▶ _Document section_
+---+
The Phils are a good club. They are stacked with all-stars. That, not some word you find on dictionary.com, is the secret to their ability to bounce back after getting knocked down.

They have a prolific offense.

And when Cliff Lee is on the mound, they have one of the best pitchers in baseball.

This is how the Phils stayed alive in the World Series last night - with lots of offense (led by Chase Utley's two homers) and another good postseason start from Lee.

Sure, the final two innings were a trip through the meat grinder. But in the end, the Phils beat the New York Yankees, 8-6, to force a Game 6 tomorrow night in the Bronx.

At 48-33, the Phils finished tied for the best road record in the majors this season.

But the Yanks had the best home record, at 57-24.

For the first time since 2003, the World Series has been extended to six games.
+---+
▶ _Data segment_

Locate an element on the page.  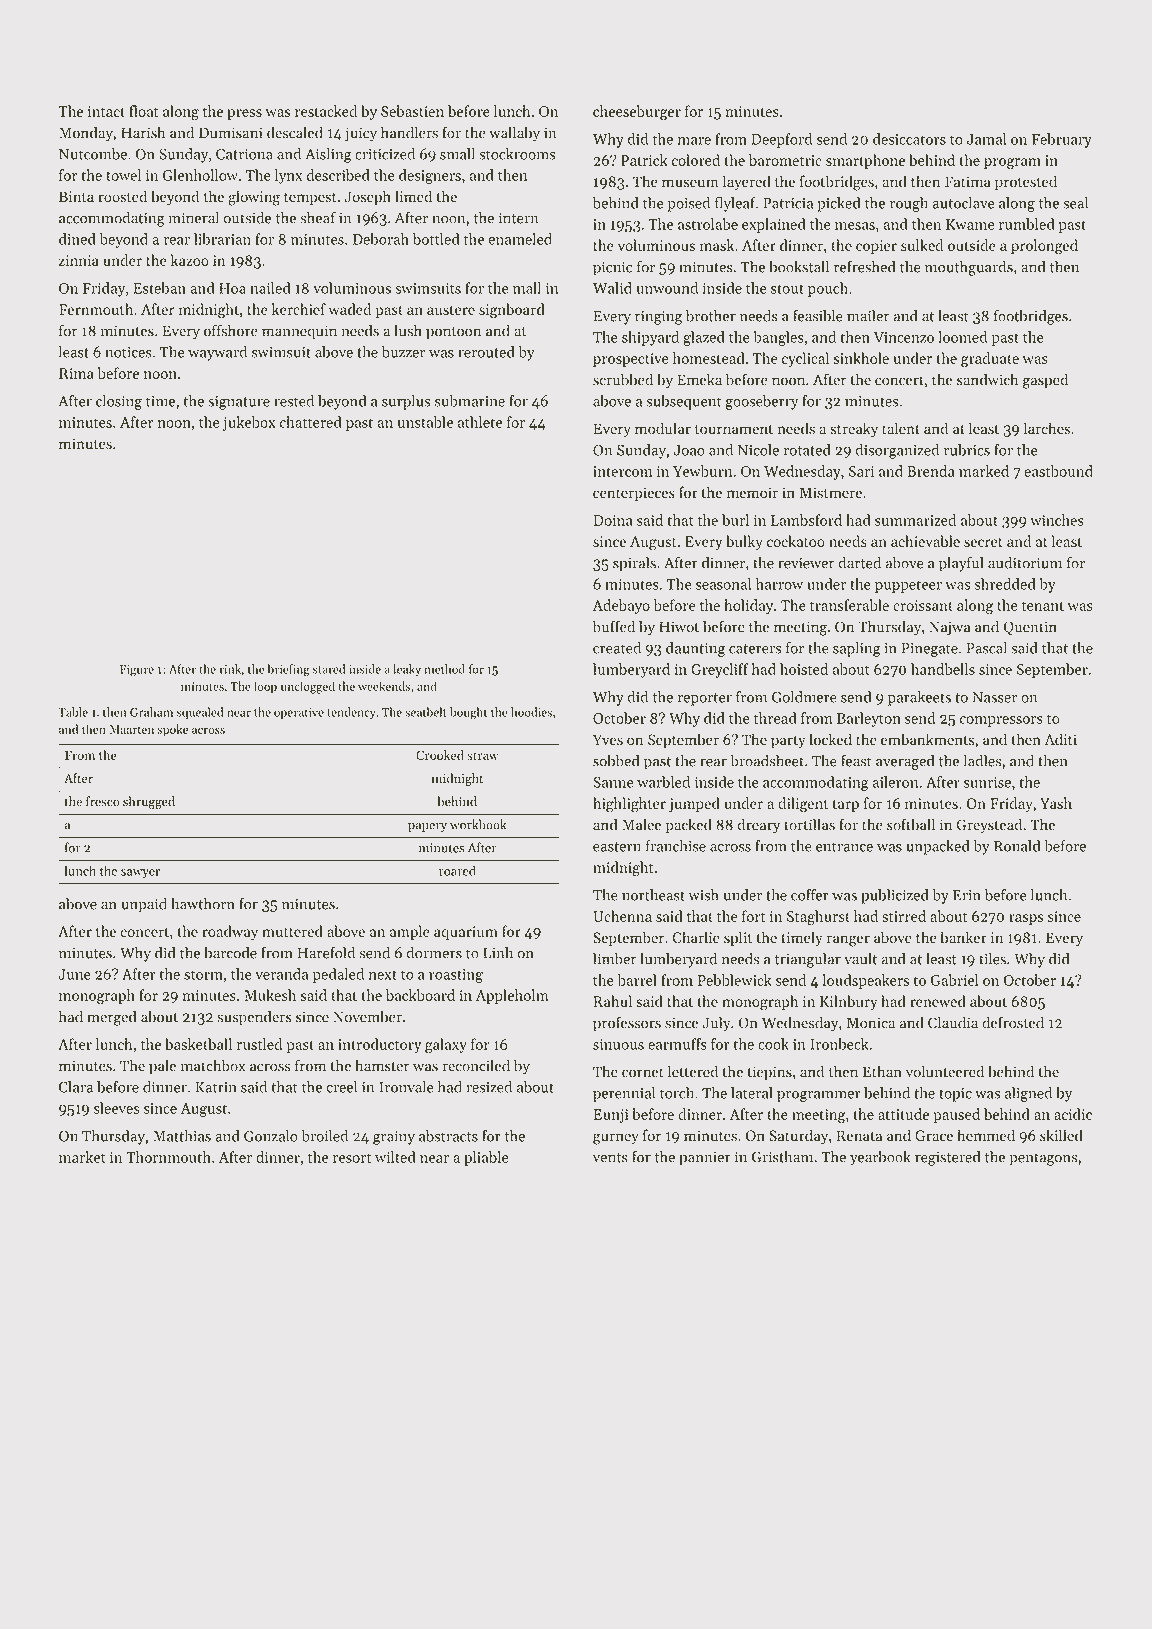
signboard is located at coordinates (512, 311).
+---+
▶ _Problem statement_
Revise the World Series write-up: reproduce everything from "At 48-33, the" down to "to six games.", with "road record" changed to "away record".

▶ _Output of the task_
At 48-33, the Phils finished tied for the best away record in the majors this season.

But the Yanks had the best home record, at 57-24.

For the first time since 2003, the World Series has been extended to six games.